Mill Neck Manor is a two-story residence with over 34 family rooms, 16 bathrooms, many guest and service rooms. Rusticated Westchester granite blocks trimmed in limestone cover the exterior. The solid oak doorway reported to be between 400 and 500 years old is studded with iron details and unusual hardware.
Colonel Wells designed the Manor so that light changes occupy most of the room. One memorable feature of Mill Neck Manor is the leaded stained-glass windows, a series of five Shakespearean plays overlooking the main stair landing. The windows, each at a cost of over $10,000, were executed by Charles Connick of Boston. Craftsmen from Italy and Germany were retained to detail the interiors. It took over two years to complete the plasterwork on the ceilings of the first floor main rooms.
Charles Leavitt, an outstanding local landscape architect was retained by the Dodges to design the exterior landscape. Many tulip bulbs, azaleas, mountain laurel, magnolias, Japanese cherry trees and lindens were planted to create a park-like setting. In fact, cuttings from famous German
linden trees were planted to frame the main drive. In the mid 20s, Leavitt was commissioned to design the sunken gardens at Mill Neck Manor. These formal gardens were approached through a pair of bronze gates, called the Gate of Sun and The Gate of the Moon, both designed in Paris. The gardens were originally arranged in the form of a sundial, radiating from a central Venetian fountain. Three limestone garden structures called Temples and small water pools and rills completed Mr. Leavitt’s work at Mill Neck.
In 1949, the estate was purchased by Lutheran Friends of the Deaf, the founding organization for Mill Neck Manor School for the Deaf, for $216,000. The Manor House became a residential school for the Deaf at first, and later housed a day elementary school program. Empty since the completion of a new Deaf Education Center in 2001, the Manor House has undergone beautiful enhancements from a Designer Showcase and first floor modifications, making it more functional for events.

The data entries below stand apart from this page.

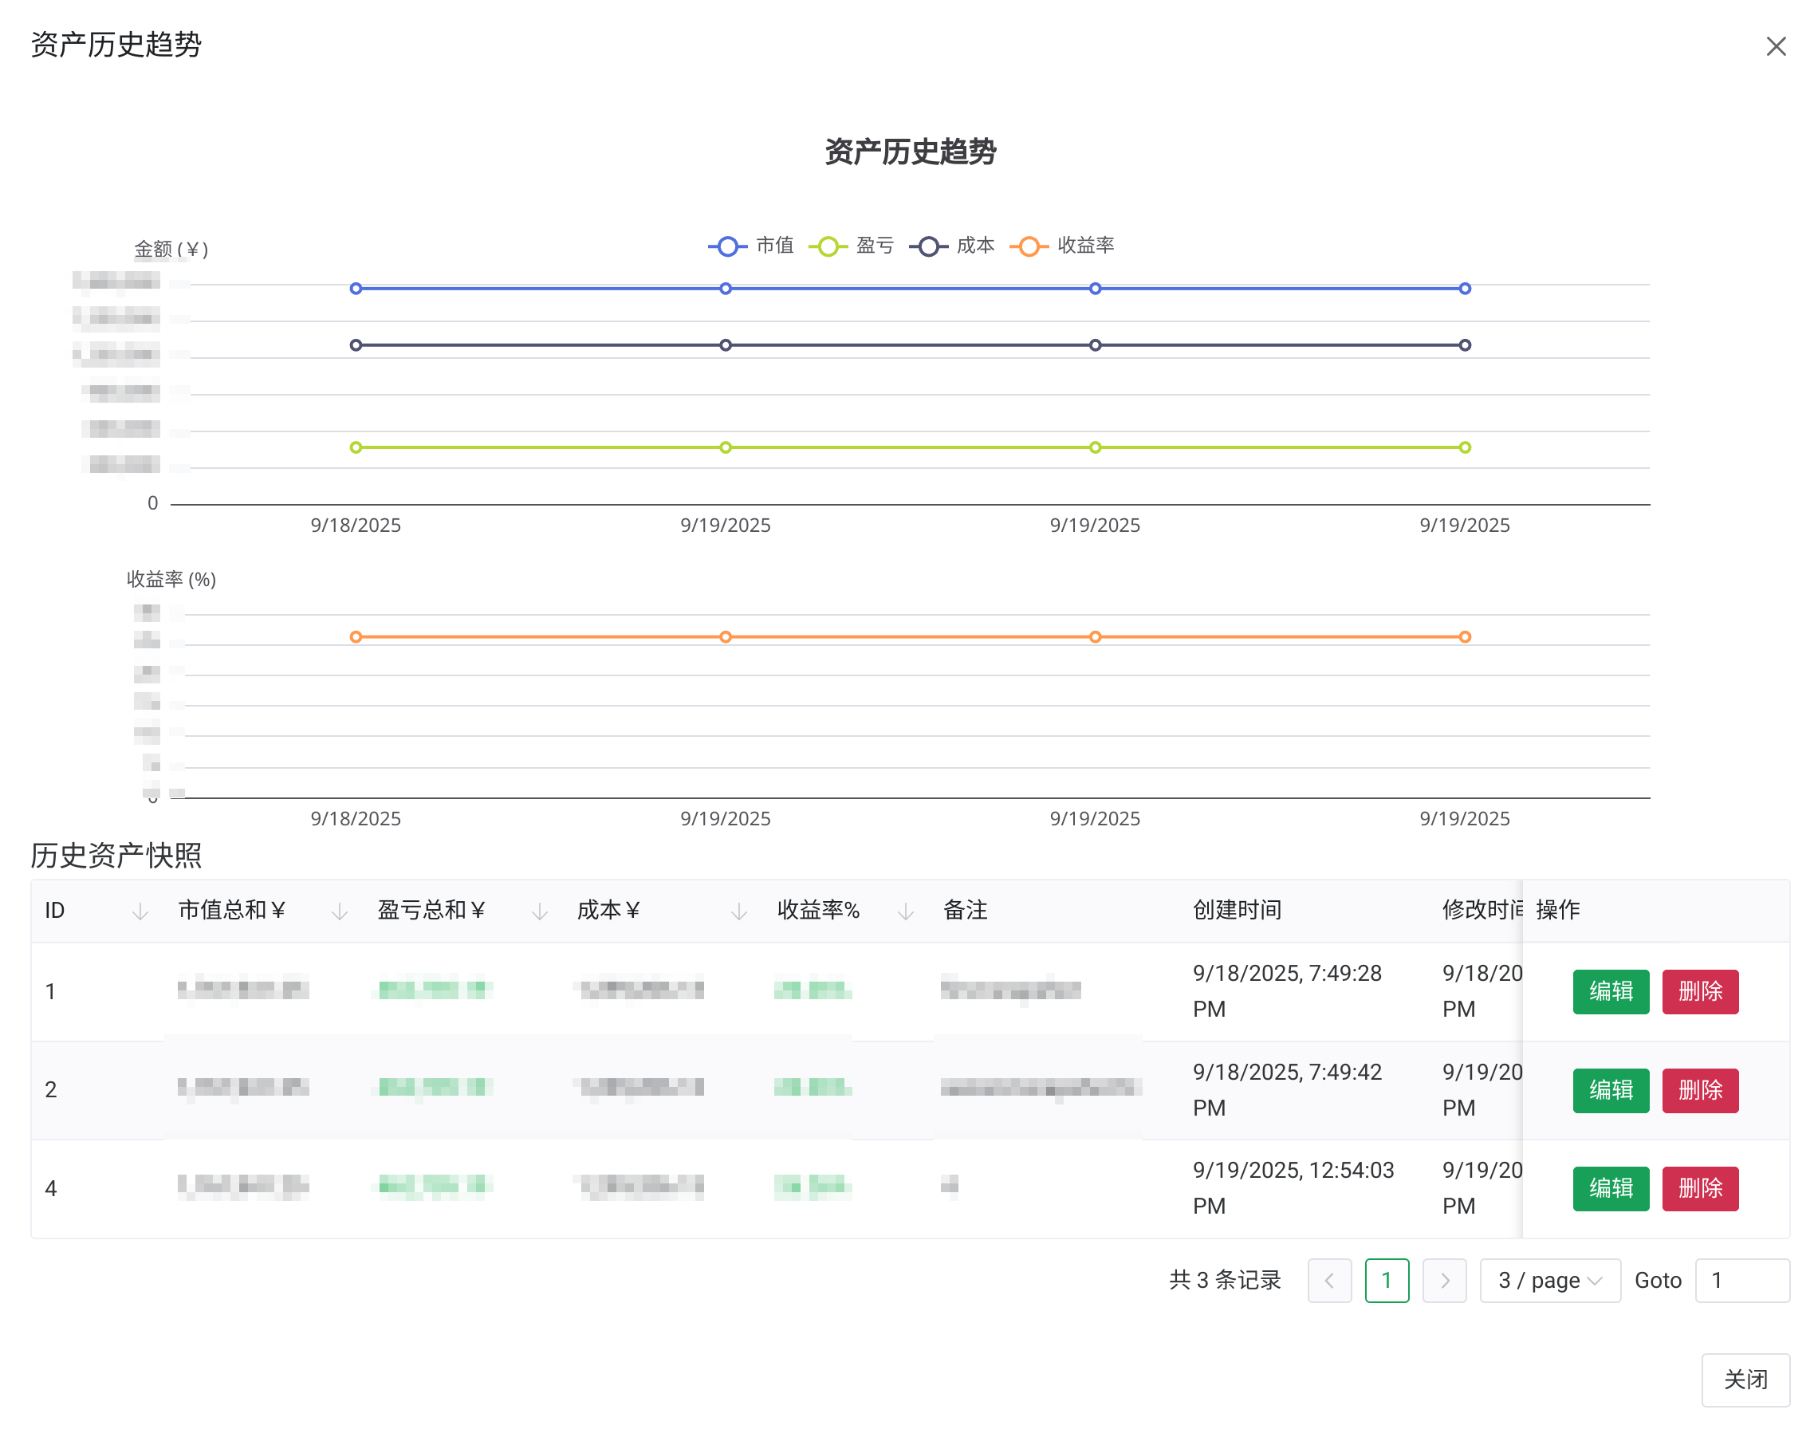Sort by 成本 column arrow
This screenshot has height=1433, width=1818.
tap(738, 911)
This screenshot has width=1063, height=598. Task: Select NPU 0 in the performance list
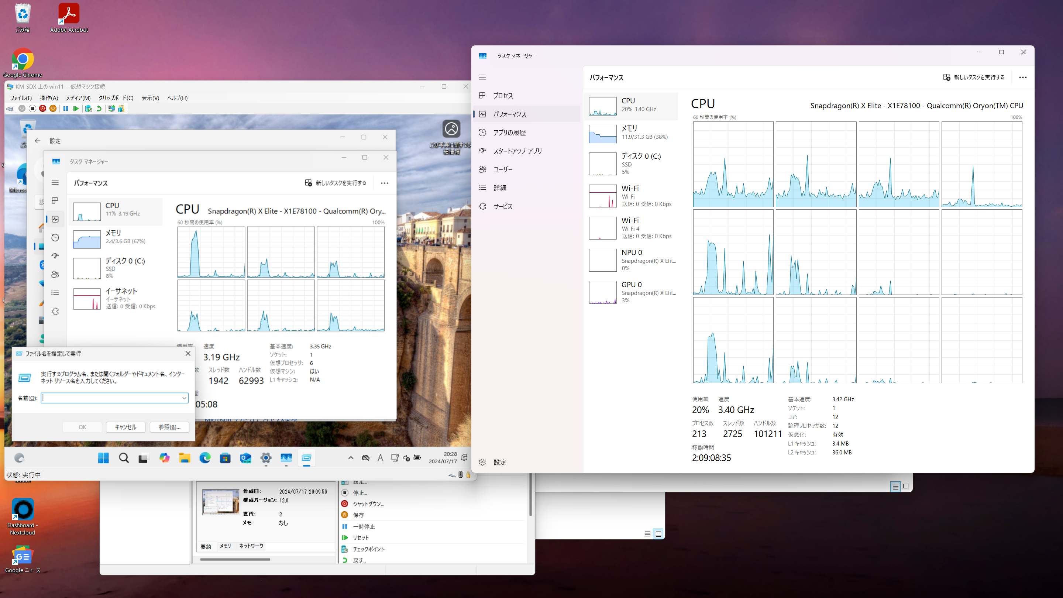point(632,260)
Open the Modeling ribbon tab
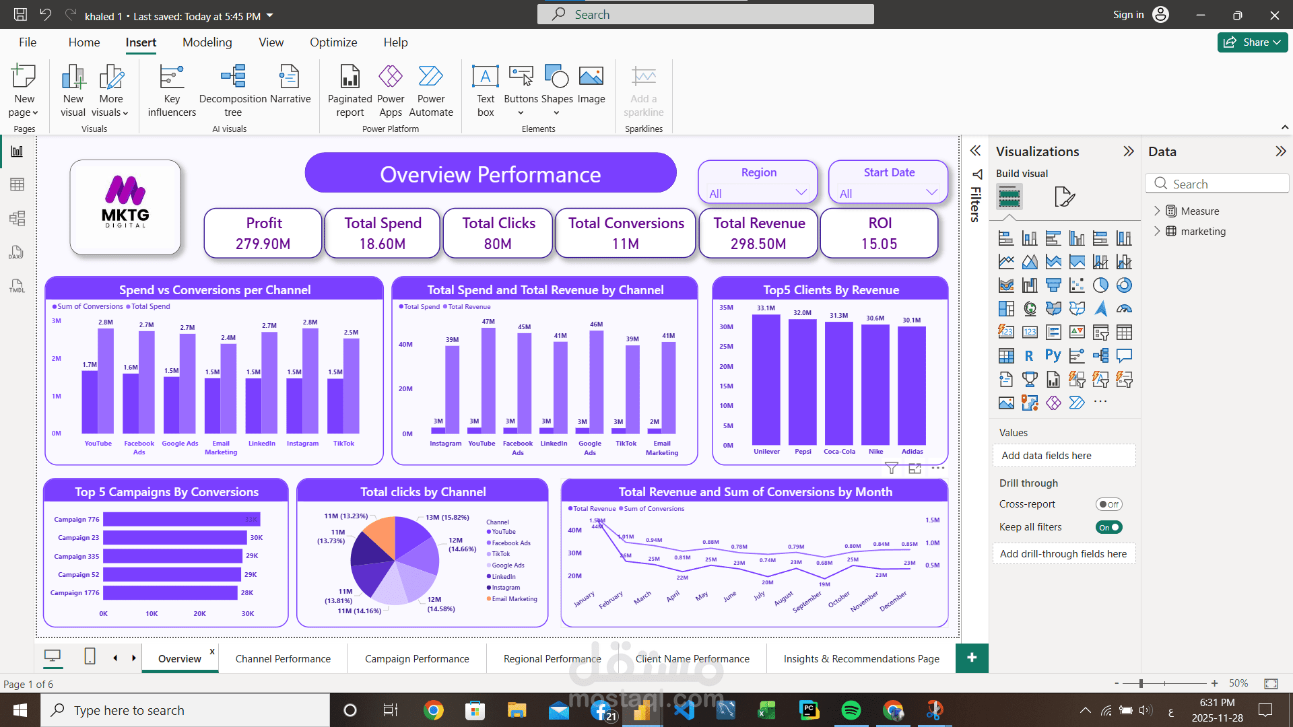The height and width of the screenshot is (727, 1293). coord(207,42)
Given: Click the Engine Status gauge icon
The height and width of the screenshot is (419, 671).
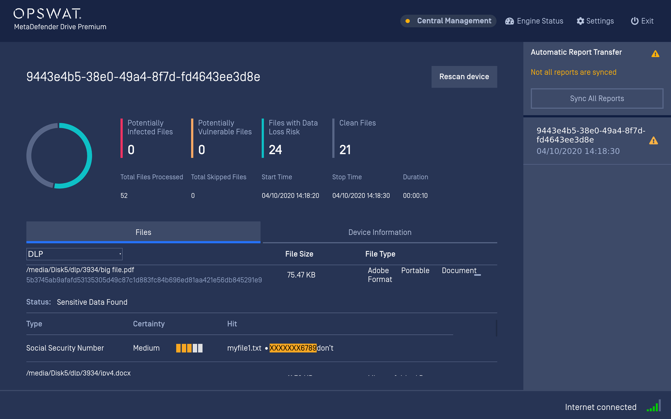Looking at the screenshot, I should pos(509,21).
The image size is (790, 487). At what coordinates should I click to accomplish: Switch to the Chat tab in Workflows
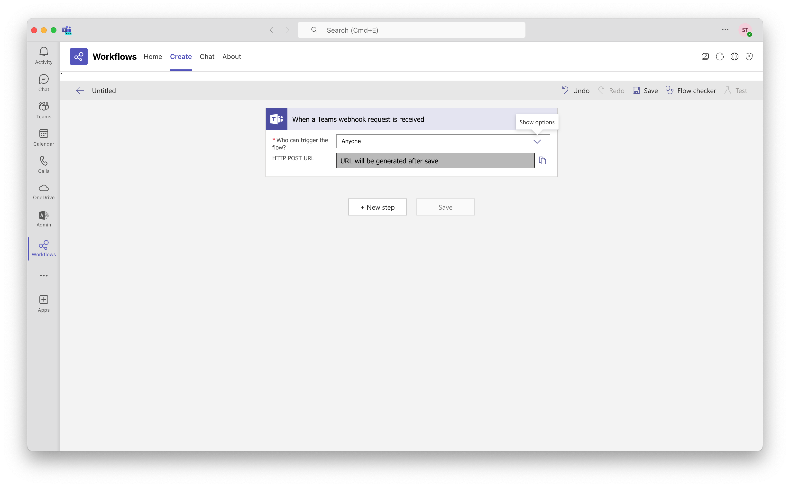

The Department of the Interior designated the honor of National Register of Historic Places to Mill Neck Manor for its outstanding architectural achievement. In addition, the Mill Neck Family of Organizations was honored by the Society for the Preservation of Long Island Antiquities with the 2009 Preservation Award, celebrating the restoration and preservation of the Manor House. The Mill Neck Manor House is also part of the Gold Coast Mansion Alliance.